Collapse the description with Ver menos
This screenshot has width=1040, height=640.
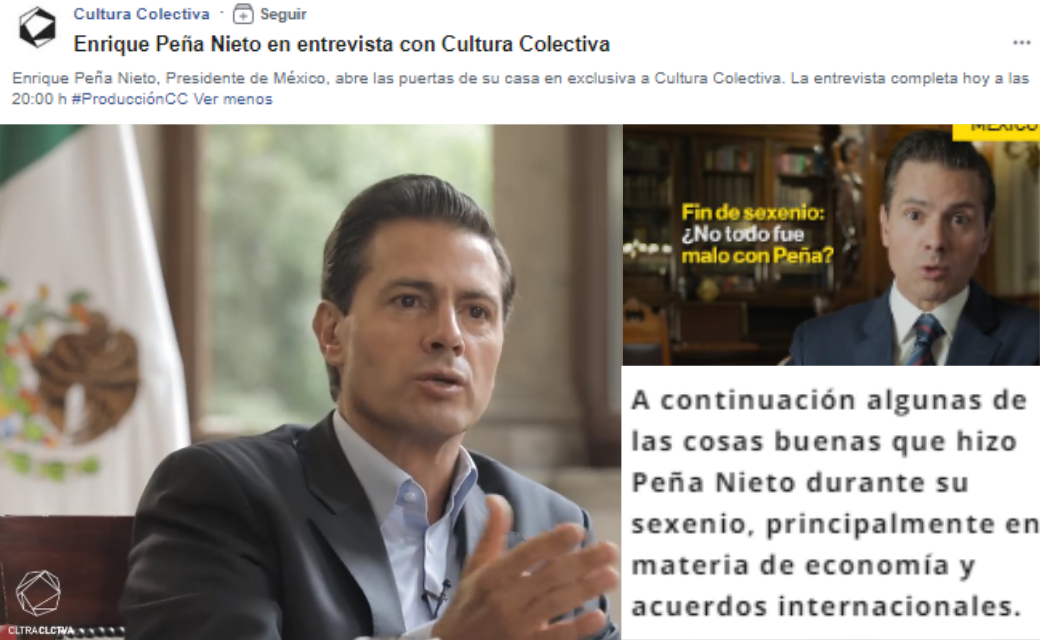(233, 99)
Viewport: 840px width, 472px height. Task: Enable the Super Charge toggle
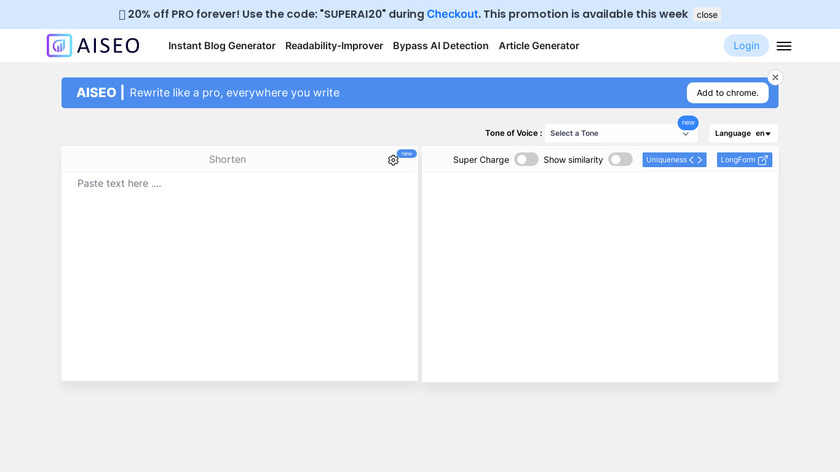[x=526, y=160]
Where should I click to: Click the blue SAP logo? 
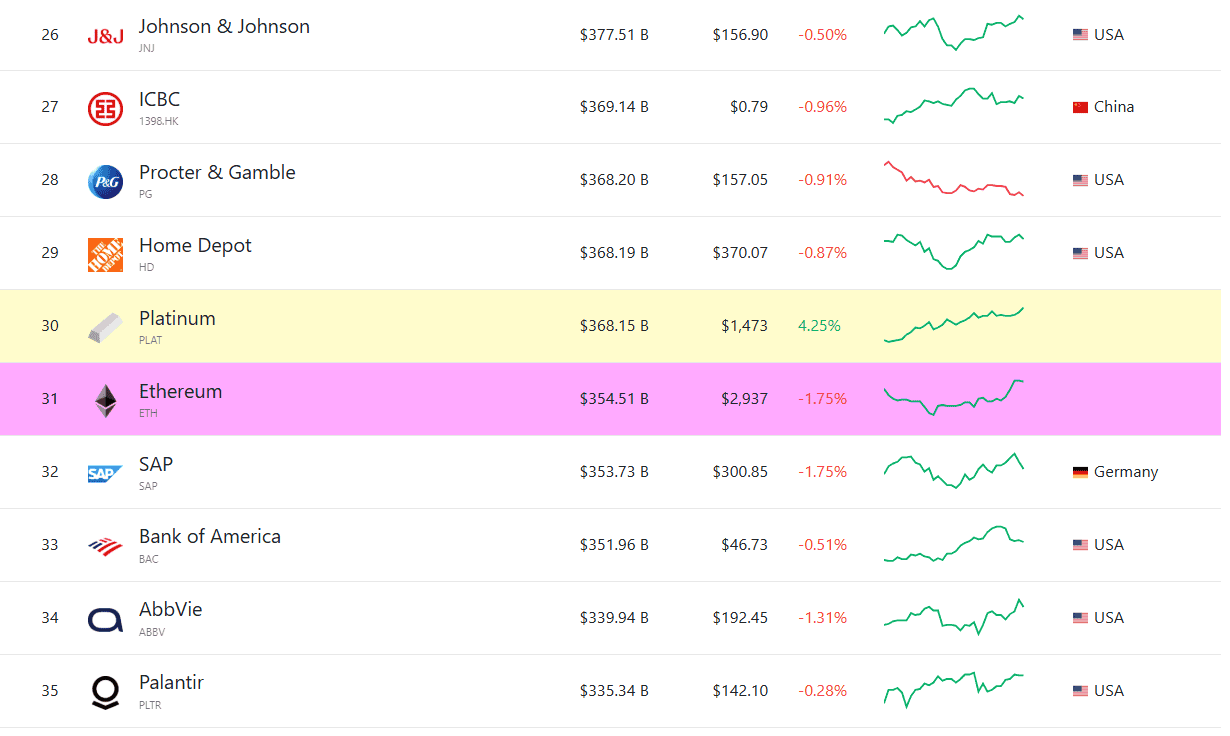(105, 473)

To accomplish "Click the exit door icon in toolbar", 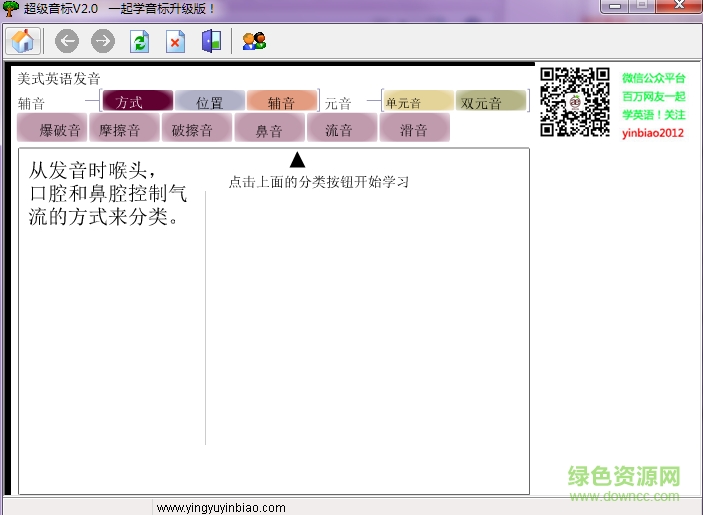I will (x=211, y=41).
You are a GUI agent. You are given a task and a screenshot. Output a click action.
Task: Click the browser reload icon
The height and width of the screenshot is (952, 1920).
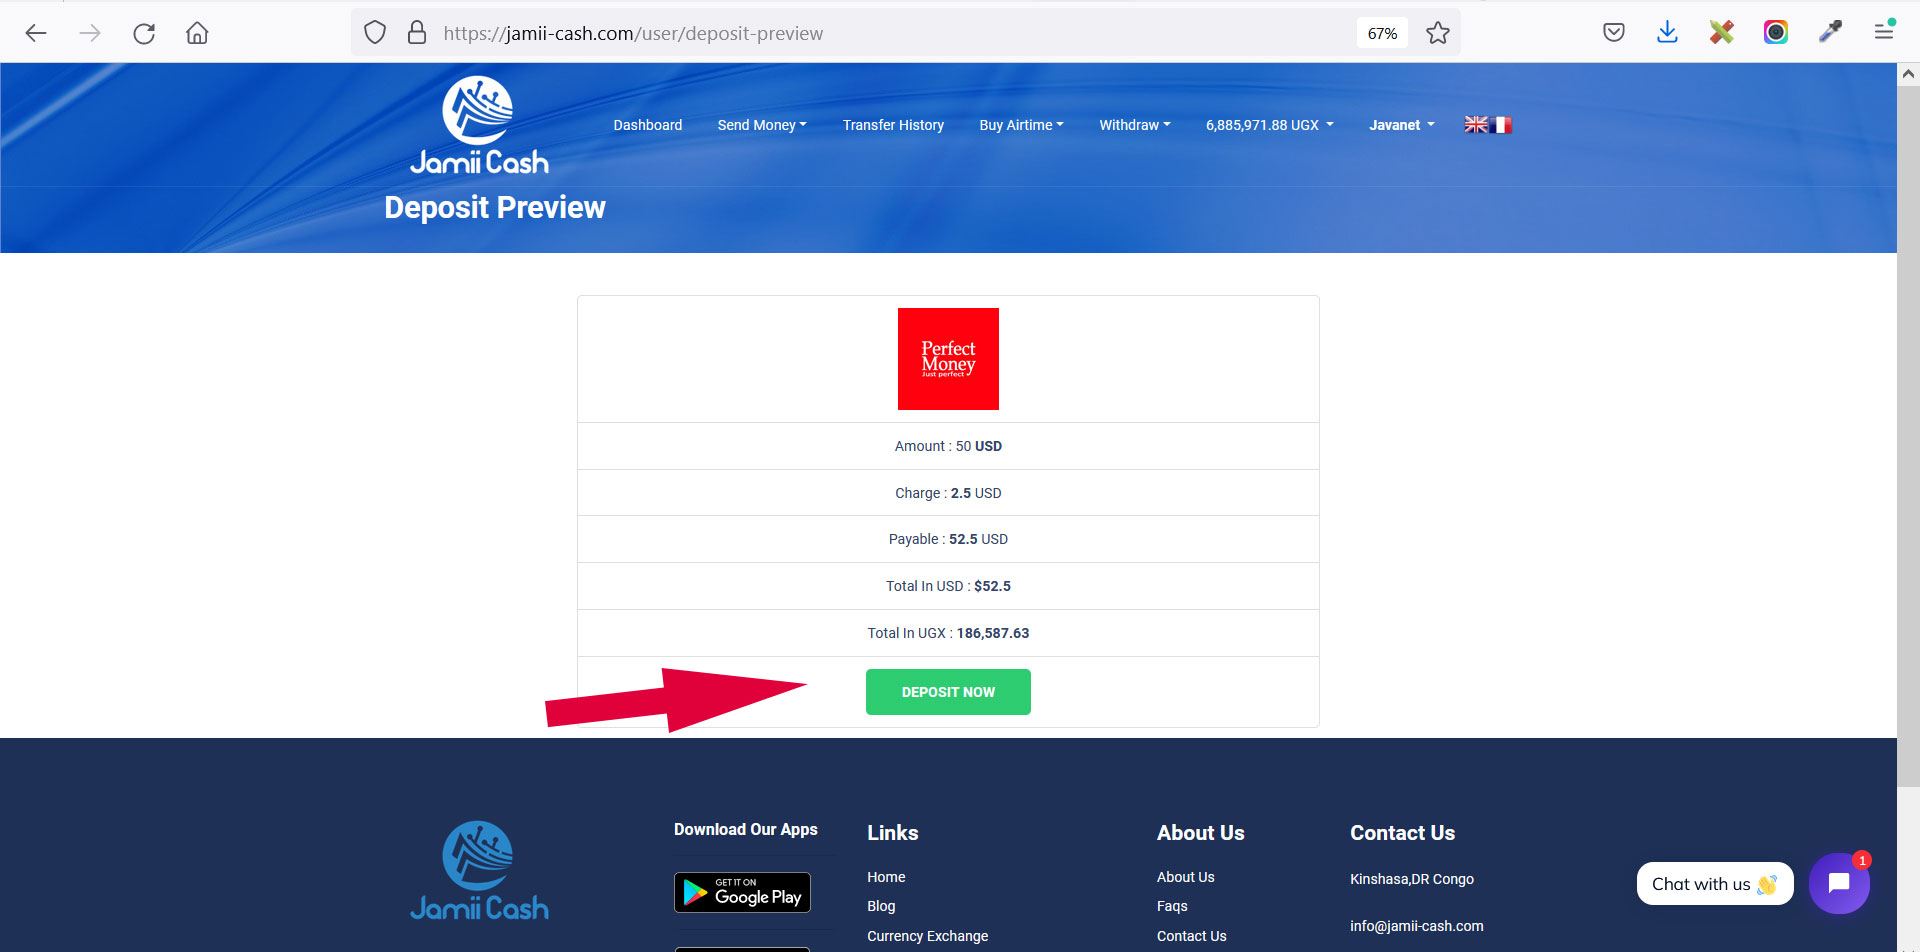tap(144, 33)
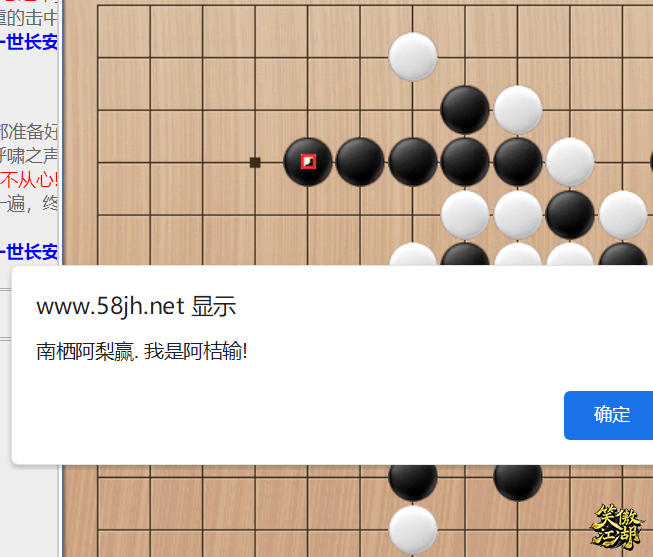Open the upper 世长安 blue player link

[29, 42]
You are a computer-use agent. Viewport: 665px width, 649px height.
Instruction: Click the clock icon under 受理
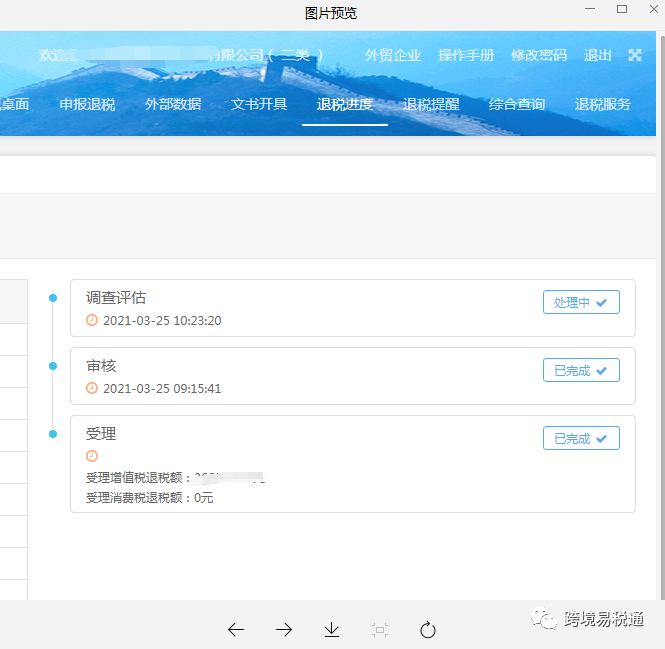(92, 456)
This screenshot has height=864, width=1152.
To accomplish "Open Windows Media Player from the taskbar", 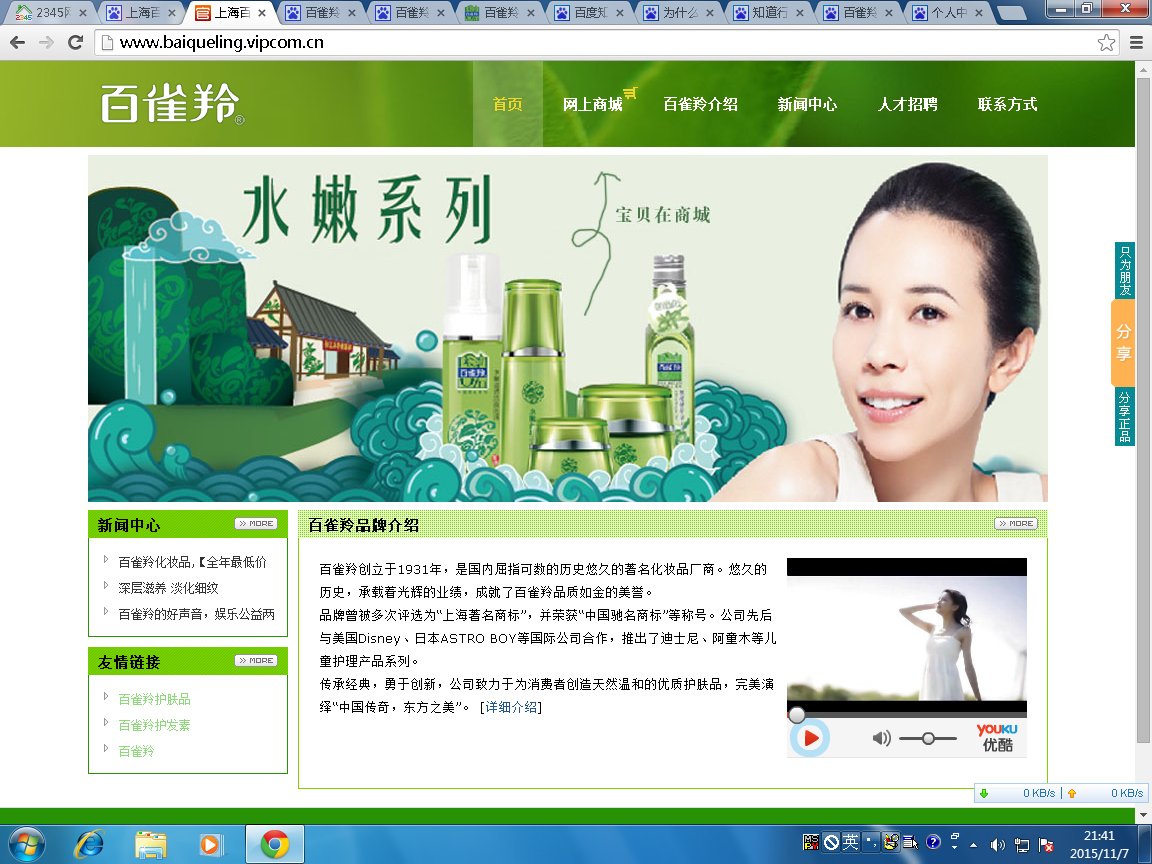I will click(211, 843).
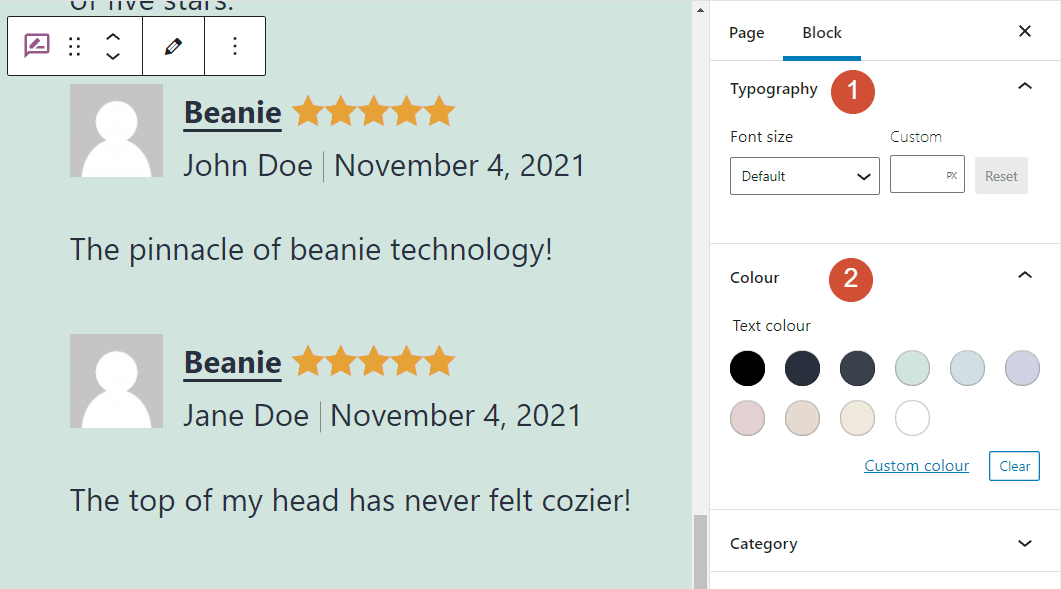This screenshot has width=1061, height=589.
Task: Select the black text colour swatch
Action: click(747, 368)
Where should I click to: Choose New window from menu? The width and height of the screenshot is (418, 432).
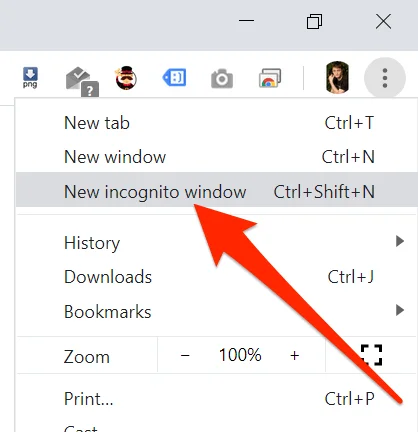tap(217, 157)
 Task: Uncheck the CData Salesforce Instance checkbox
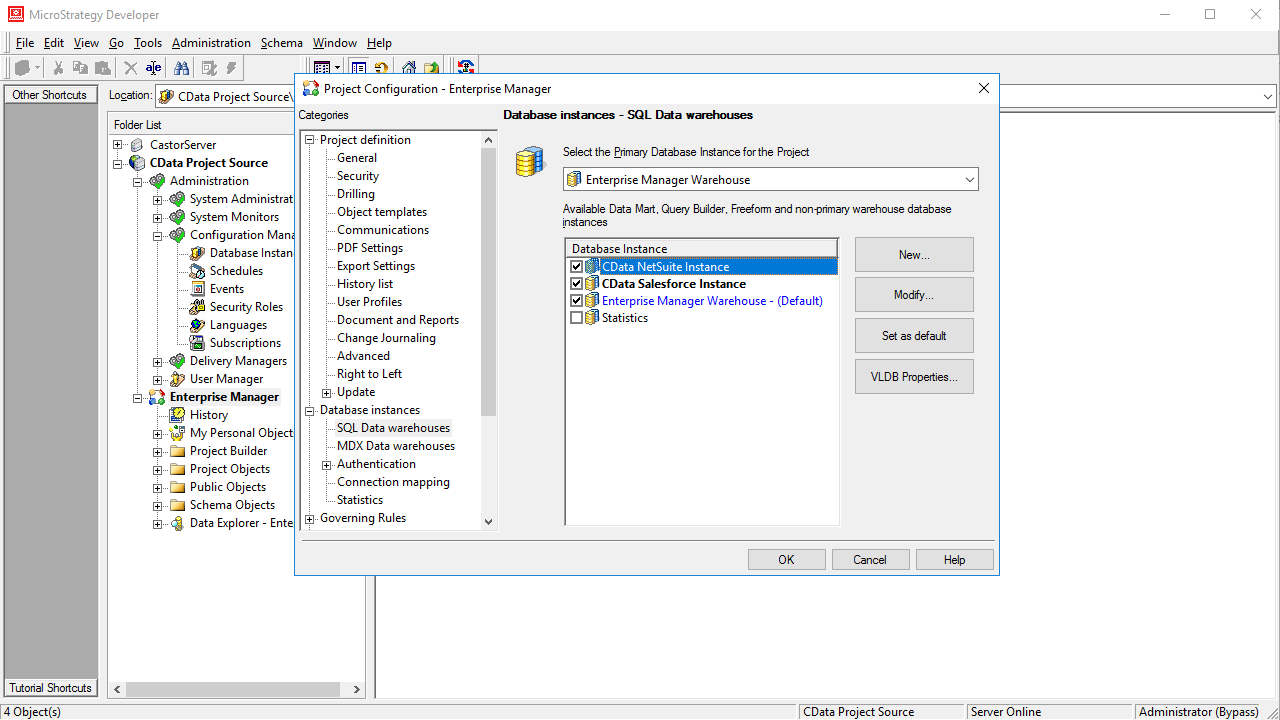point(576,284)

How to complete this task:
Where a line in the entries holds the word "agent", copy that line.

Expected answer:
You are a GUI agent. You are given a task and a screenshot. Output a click action.
You are a computer-use agent. Viewport: 665px width, 649px height.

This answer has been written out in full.